_ABOUT THIS TASK_:
Return each line exactly as written. Begin with the first line of the entries and end with the line that has "Step projection date back with left arrow".
___
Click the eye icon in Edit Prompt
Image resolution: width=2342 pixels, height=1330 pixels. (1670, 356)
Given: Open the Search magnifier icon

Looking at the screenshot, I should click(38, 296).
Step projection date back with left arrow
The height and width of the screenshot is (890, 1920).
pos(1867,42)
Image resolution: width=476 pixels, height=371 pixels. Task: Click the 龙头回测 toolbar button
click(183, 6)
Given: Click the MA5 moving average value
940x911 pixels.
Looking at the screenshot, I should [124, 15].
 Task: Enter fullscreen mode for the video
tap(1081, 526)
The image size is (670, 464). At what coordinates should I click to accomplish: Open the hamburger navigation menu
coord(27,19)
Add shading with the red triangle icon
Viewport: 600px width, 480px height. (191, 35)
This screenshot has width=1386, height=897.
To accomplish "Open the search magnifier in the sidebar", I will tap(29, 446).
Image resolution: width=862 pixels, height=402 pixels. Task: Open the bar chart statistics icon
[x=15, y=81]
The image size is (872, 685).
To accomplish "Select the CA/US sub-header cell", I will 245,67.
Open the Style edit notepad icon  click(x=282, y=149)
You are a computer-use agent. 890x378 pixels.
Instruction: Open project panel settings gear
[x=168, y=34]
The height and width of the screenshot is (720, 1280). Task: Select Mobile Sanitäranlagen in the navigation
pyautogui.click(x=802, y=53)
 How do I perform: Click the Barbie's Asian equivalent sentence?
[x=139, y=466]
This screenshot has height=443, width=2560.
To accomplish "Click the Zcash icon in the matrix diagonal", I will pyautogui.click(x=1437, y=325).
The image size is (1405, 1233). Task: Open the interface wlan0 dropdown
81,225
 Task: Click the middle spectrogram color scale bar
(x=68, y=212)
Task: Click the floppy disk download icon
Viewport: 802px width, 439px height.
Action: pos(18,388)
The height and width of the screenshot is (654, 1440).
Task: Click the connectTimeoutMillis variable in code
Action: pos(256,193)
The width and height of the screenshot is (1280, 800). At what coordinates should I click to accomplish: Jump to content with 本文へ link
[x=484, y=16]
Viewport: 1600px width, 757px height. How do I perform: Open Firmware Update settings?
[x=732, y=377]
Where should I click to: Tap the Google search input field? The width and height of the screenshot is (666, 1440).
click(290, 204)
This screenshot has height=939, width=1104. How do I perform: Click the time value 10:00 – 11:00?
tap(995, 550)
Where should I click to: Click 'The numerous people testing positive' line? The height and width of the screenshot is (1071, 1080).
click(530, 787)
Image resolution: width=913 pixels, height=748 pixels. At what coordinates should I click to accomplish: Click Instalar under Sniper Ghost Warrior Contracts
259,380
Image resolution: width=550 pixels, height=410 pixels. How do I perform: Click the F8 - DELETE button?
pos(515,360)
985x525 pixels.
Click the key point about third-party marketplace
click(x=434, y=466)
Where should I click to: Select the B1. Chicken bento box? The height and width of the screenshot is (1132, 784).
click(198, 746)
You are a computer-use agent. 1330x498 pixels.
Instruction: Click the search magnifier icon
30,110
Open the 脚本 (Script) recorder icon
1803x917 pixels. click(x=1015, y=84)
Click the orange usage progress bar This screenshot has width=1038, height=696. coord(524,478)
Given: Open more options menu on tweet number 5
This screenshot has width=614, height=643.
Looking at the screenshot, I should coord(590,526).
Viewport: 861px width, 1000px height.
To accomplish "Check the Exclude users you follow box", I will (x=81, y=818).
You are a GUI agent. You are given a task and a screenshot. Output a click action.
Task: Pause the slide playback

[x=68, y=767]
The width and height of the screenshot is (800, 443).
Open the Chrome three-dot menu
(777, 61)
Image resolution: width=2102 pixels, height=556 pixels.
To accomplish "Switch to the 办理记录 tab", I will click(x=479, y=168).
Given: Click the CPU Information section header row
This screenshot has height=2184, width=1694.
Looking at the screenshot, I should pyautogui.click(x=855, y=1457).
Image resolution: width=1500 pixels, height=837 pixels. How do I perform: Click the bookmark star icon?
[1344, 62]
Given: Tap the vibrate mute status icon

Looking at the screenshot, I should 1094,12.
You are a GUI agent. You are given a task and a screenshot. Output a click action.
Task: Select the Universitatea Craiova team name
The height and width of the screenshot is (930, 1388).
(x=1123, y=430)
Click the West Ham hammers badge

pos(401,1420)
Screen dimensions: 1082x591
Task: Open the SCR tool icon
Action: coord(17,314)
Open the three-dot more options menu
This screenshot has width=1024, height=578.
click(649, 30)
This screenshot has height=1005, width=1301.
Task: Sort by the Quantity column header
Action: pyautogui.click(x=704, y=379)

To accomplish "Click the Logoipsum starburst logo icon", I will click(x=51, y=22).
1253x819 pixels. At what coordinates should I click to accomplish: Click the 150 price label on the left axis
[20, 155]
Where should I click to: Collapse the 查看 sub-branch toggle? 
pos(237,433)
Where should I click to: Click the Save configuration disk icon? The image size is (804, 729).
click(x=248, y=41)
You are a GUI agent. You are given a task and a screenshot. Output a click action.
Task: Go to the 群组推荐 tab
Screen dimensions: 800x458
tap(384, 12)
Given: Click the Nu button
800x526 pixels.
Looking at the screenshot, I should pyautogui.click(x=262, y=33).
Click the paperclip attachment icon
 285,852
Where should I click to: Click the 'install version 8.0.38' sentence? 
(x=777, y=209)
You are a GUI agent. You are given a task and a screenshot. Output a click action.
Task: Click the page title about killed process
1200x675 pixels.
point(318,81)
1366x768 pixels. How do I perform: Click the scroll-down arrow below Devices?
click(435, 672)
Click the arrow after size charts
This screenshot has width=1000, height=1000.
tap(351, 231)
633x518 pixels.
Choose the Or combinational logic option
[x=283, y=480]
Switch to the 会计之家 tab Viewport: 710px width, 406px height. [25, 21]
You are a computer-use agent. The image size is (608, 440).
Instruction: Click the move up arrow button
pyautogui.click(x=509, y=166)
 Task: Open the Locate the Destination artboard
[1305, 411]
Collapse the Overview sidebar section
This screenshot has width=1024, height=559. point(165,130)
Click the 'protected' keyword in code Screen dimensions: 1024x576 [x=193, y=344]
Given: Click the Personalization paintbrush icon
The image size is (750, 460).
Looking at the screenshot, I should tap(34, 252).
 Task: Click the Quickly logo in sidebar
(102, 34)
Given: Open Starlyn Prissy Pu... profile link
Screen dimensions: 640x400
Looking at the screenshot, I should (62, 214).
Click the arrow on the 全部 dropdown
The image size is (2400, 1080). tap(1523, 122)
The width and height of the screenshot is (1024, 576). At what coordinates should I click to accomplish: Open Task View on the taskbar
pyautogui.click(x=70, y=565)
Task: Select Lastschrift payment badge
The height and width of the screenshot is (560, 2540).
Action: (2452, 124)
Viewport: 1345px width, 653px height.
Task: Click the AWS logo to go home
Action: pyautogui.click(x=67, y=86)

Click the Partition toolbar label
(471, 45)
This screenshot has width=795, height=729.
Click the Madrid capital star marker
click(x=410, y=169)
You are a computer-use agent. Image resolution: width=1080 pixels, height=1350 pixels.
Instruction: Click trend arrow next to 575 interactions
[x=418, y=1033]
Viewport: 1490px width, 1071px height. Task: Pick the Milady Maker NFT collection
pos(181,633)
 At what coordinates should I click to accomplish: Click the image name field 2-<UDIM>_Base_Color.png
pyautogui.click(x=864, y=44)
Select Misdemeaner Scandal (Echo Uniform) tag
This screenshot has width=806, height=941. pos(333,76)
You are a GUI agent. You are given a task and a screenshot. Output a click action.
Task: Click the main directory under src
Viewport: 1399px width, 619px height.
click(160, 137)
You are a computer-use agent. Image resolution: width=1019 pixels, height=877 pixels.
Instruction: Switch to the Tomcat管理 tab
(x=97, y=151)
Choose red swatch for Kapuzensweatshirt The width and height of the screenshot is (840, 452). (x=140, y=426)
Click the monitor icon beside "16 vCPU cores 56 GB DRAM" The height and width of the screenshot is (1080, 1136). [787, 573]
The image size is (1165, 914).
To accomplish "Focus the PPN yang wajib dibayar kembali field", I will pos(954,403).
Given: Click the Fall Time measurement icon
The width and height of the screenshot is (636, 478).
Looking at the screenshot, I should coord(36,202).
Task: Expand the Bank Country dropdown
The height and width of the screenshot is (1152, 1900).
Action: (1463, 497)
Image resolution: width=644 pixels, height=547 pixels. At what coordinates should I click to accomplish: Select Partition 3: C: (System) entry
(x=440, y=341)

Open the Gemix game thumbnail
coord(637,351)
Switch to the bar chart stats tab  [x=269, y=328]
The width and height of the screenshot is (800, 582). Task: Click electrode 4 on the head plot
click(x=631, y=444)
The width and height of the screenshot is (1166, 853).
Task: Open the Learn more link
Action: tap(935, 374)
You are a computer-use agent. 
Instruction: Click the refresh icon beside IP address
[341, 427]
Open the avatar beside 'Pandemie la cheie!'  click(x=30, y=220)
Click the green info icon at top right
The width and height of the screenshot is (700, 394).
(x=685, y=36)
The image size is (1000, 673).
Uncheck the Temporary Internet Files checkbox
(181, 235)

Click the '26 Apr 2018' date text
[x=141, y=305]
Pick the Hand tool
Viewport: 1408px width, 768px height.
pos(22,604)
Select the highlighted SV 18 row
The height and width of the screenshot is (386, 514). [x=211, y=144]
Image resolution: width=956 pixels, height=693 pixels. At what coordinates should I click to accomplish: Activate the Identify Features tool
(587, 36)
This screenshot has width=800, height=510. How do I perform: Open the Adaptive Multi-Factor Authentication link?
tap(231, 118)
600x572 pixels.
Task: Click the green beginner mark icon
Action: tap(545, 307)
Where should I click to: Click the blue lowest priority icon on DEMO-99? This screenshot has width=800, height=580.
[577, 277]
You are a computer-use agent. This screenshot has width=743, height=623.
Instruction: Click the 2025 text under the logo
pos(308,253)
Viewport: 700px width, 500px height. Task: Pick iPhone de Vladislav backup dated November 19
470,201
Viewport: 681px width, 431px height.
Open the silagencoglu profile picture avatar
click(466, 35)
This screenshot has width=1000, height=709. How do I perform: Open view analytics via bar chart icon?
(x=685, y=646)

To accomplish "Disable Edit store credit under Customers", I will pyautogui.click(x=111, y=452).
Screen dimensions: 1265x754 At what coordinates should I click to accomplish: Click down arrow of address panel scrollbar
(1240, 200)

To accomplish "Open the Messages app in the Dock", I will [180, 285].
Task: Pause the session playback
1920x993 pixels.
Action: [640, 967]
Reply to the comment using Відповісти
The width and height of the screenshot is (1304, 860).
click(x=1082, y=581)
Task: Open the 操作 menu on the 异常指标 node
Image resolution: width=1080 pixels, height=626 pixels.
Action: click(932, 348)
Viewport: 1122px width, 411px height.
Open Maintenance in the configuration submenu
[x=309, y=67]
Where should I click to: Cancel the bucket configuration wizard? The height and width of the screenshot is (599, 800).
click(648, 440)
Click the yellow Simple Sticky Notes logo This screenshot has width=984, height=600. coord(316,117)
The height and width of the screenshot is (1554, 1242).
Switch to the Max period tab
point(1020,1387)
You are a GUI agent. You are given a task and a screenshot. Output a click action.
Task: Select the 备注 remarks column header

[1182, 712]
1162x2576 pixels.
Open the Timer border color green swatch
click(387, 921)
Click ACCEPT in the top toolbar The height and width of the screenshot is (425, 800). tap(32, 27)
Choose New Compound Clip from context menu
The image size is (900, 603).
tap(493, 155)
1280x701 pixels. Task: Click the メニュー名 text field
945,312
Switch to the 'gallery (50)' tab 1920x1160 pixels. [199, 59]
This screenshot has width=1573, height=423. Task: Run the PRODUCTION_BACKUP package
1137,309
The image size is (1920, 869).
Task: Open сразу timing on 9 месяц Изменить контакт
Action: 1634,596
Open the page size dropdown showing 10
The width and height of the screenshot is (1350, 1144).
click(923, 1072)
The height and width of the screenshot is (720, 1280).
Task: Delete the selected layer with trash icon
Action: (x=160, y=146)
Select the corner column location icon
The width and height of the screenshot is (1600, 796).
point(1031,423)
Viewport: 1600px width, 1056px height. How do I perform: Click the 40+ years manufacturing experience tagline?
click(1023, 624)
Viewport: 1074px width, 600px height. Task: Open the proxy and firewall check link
___
_YOUR RESPONSE_:
Click the eye icon in Edit Prompt
Image resolution: width=2342 pixels, height=1330 pixels. (1670, 356)
Given: Open the Search magnifier icon

Looking at the screenshot, I should click(38, 296).
Step projection date back with left arrow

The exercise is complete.